● Task requirements
Reproduce the records that follow exactly; any picture among them stays out.

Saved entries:
-------------------------
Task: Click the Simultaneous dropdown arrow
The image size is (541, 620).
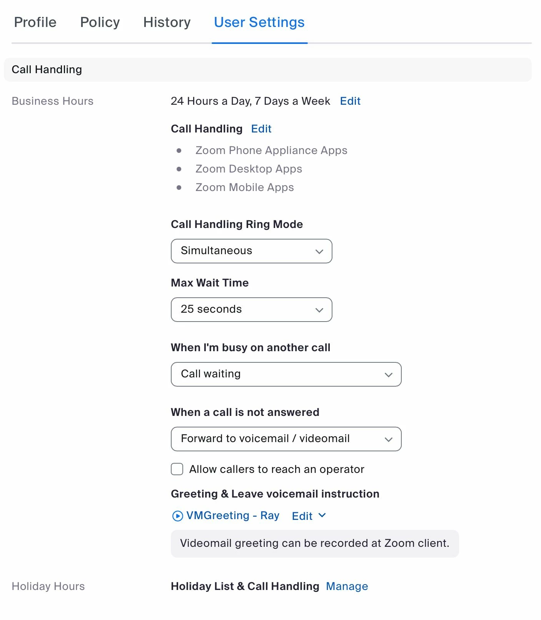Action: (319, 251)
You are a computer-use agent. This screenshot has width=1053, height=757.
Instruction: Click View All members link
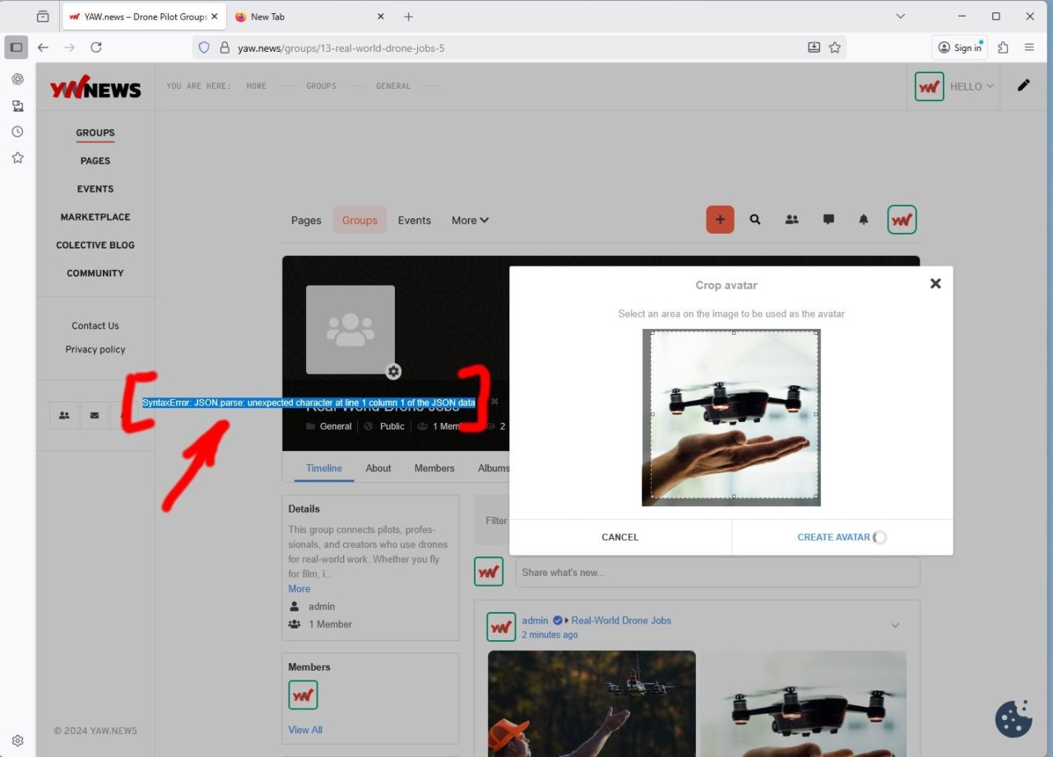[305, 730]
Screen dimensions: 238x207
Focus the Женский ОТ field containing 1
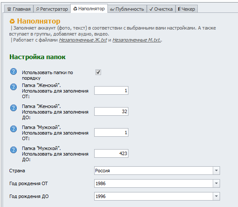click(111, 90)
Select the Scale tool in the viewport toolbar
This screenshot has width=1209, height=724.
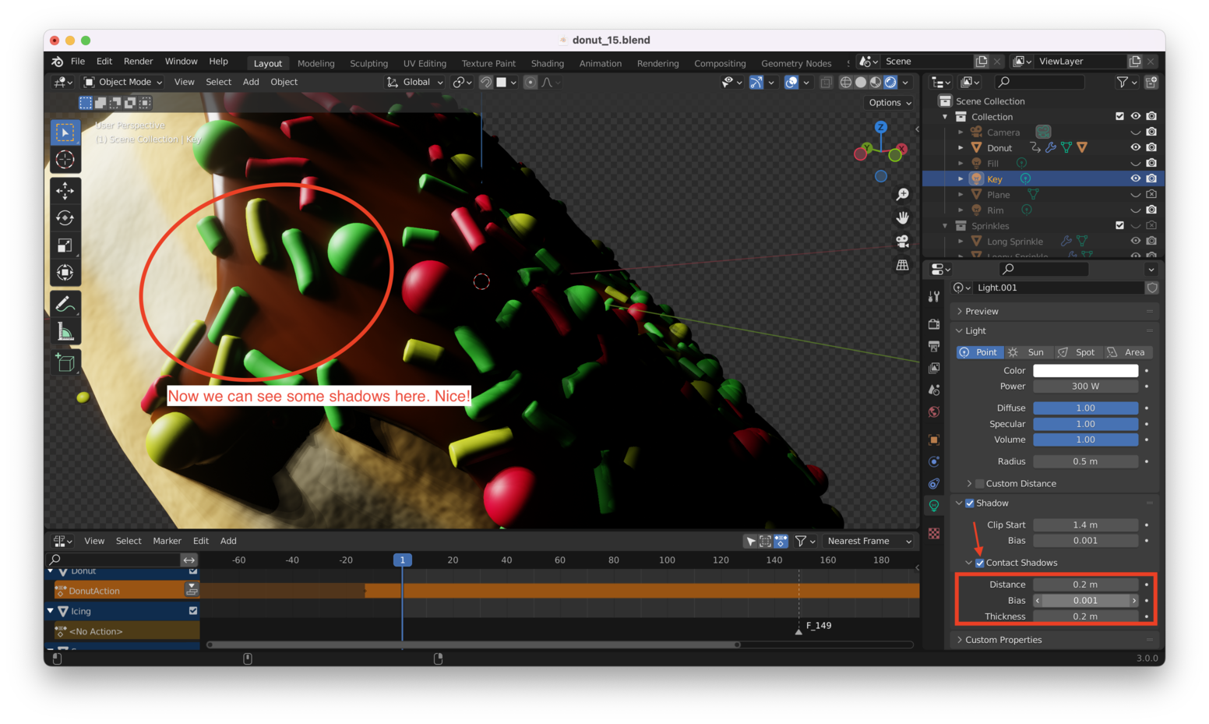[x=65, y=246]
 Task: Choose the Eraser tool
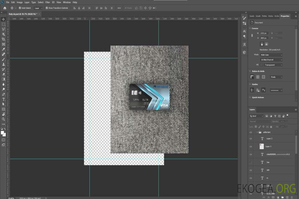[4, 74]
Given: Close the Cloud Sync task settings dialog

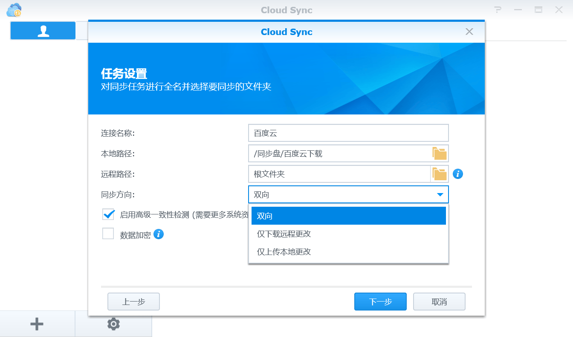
-------------------------
● Result
Task: Click the Simultaneous dropdown arrow
The image size is (541, 620).
Action: (319, 251)
You are a computer-use agent. This screenshot has width=1053, height=757.
Instruction: Click View All members link
[305, 730]
Screen dimensions: 238x207
Focus the Женский ОТ field containing 1
click(111, 90)
Select the Scale tool in the viewport toolbar
This screenshot has width=1209, height=724.
[x=65, y=246]
 Task: Choose the Eraser tool
[4, 74]
Given: Close the Cloud Sync task settings dialog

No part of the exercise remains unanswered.